Un problema che però non è solo italiano. “Il nostro Paese, infatti, è decisamente all’avanguardia per quanto riguarda le PROS”, interviene la dottoressa Chiara Leoni, tra i massimi esperti italiani di PROS e pediatra e ricercatrice del Centro Malattie Rare della Fondazione Policlinico Universitario A. Gemelli di Roma, diretto dal professor Giuseppe Zampino, docente in pediatria dell’Università Cattolica. “In termini di conoscenza di questa malattia rara e in termini di centri in grado di eseguire un trattamento – prosegue Leoni – siamo allineati agli Stati Uniti e ai Paesi europei più all’avanguardia. Abbiamo anche numeri di pazienti importanti, pur nella rarità, che permettono di raccogliere dati di storia naturale della malattia e utili per la ricerca. Dobbiamo solo imparare a condividere il nostro expertise con tanti specialisti, perché il nostro livello di formazione e di esperienza non ha nulla da invidiare a quello dei colleghi americani o europei. Con il nostro lavoro speriamo anche di ampliare il dialogo tra le diverse figure professionali che si occupano di queste malattie e di far crescere tutti: gli specialisti, i giovani medici e pure gli studenti, perché si appassionino al tema delle malattie rare, che è complesso e fino a pochi anni fa negletto”.

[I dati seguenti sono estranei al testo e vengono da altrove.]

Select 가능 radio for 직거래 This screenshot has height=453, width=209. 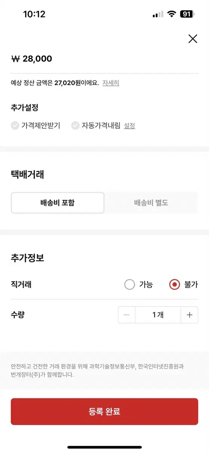click(x=130, y=285)
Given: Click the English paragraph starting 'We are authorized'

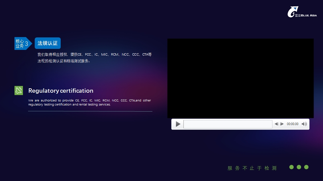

Proprio il tema della condivisione del sapere è centrale per la responsabile scientifica dell’associazione AIMP, Federica Borgini, che ha partecipato allo studio ed è madre di una ragazza con PROS: “Voglio sottolineare che questa pubblicazione è stata fatta in una rivista “open access”, che significa ad accesso libero, fruibile a chiunque, nel senso che non si paga per leggere l’articolo. Ed è un valore aggiunto fondamentale. Spesso alle informazioni scientifiche viene messo un lucchetto, ma noi, come associazione di pazienti, crediamo fermamente che tutti debbano poter accedere alle nuove conoscenze. È lo stesso principio che applicheremo per tutti gli studi legati al nostro registro di patologia, che ha preso il via l’anno scorso. Non si tratta solo di un database, ma di un vero e proprio studio clinico, che ha lo scopo di raccogliere informazioni sui partecipanti nel corso del tempo. Grazie al registro si potranno mettere a disposizione della ricerca dati diagnostici, clinici e genetici che saranno di grande aiuto per lo studio di questa particolare serie di patologie e per l’aggiornamento delle attuali indicazioni clinico-diagnostiche”.